Keystone Habits

Part 2 of Charles Duhigg’s The Power of Habit begins with a chapter that talks about keystone habits. These are habits that, once created or changed, have a cascading “snowball” effect on other aspects of a person’s life. Duhigg says:

Keystone habits say that success doesn’t depend on getting every single thing right, but instead relies on identifying a few key priorities and fashioning them into powerful levers…The habits that matter most are the ones that, when they start to shift, dislodge and remake other patterns.
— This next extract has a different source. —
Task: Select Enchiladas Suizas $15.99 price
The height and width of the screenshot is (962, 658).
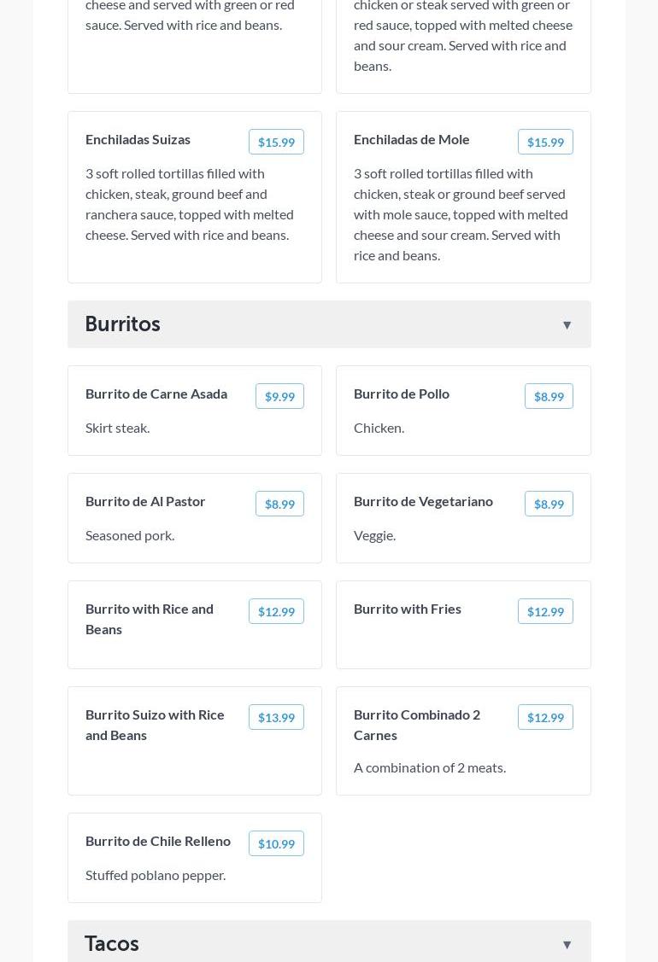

This is the part of the book where Duhigg switches from a focus on individuals to a focus on organizations, so it seems appropriate that his examples include one of each – this chapter looks at Olypmpic swimmer Michael Phelps and aluminum manufacturer Alcoa. Duhigg initially focuses on Alcoa’s CEO, Paul O’Neill, who came in to run the company at a time when it was in decline and whose focus on workplace safety led it to outperform the competition even after he left. 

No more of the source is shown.